(Daten zum Zeigen auf Ziele)
##############################

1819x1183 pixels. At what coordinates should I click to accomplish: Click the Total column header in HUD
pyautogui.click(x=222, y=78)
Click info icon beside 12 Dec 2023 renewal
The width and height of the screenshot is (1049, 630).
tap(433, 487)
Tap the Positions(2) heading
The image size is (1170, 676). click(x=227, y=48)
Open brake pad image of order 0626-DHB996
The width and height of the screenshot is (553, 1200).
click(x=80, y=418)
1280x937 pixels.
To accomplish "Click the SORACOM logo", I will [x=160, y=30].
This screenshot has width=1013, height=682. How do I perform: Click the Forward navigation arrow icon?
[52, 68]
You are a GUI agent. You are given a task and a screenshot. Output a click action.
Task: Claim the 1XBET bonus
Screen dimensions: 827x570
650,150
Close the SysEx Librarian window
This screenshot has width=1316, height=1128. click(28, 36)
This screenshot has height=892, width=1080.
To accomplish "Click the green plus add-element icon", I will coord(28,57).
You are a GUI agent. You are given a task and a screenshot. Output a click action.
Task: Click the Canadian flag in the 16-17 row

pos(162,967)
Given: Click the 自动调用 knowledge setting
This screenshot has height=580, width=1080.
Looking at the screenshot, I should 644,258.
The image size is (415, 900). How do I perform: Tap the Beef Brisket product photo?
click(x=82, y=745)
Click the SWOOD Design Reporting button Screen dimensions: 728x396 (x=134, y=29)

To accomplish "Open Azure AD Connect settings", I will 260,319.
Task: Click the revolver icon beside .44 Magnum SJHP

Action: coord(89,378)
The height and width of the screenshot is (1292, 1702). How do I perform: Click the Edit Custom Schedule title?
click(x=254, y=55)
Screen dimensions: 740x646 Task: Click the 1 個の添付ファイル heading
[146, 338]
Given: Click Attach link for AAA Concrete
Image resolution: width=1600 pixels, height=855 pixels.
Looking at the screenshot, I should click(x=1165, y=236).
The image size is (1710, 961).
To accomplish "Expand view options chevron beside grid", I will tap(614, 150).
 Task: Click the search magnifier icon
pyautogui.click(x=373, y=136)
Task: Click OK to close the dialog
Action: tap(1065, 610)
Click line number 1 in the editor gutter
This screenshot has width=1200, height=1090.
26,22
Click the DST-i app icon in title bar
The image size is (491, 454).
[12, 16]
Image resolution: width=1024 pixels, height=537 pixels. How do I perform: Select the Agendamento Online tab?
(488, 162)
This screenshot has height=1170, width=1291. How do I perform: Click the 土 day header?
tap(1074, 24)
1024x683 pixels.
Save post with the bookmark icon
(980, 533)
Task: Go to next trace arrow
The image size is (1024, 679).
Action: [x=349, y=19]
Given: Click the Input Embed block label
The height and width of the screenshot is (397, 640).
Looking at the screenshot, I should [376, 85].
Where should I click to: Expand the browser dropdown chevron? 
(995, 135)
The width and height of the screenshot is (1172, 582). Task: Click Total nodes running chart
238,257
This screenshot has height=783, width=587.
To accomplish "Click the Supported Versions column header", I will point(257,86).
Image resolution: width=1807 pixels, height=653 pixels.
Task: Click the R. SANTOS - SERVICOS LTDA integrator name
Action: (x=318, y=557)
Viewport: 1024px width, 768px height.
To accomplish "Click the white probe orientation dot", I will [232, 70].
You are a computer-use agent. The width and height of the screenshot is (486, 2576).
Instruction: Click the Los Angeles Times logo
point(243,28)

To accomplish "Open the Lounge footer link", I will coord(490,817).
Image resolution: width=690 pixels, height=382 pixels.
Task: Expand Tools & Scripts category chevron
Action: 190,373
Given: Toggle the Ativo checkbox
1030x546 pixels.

##############################

_Aufgabe_.
Bringe die Zeilen in eine nummerierte Liste ohne Leerzeilen. Fang bei der Zeile mit „This screenshot has width=1013, height=682.“ an und hör nach der Zeile mit „pos(162,967)“ auf.

_Lösung_.
1. This screenshot has width=1013, height=682. How do I perform: Click the Forward navigation arrow icon?
2. [52, 68]
3. You are a GUI agent. You are given a task and a screenshot. Output a click action.
4. Task: Claim the 1XBET bonus
5. Screen dimensions: 827x570
6. 650,150
7. Close the SysEx Librarian window
8. This screenshot has width=1316, height=1128. click(28, 36)
9. This screenshot has height=892, width=1080.
10. To accomplish "Click the green plus add-element icon", I will coord(28,57).
11. You are a GUI agent. You are given a task and a screenshot. Output a click action.
12. Task: Click the Canadian flag in the 16-17 row
13. pos(162,967)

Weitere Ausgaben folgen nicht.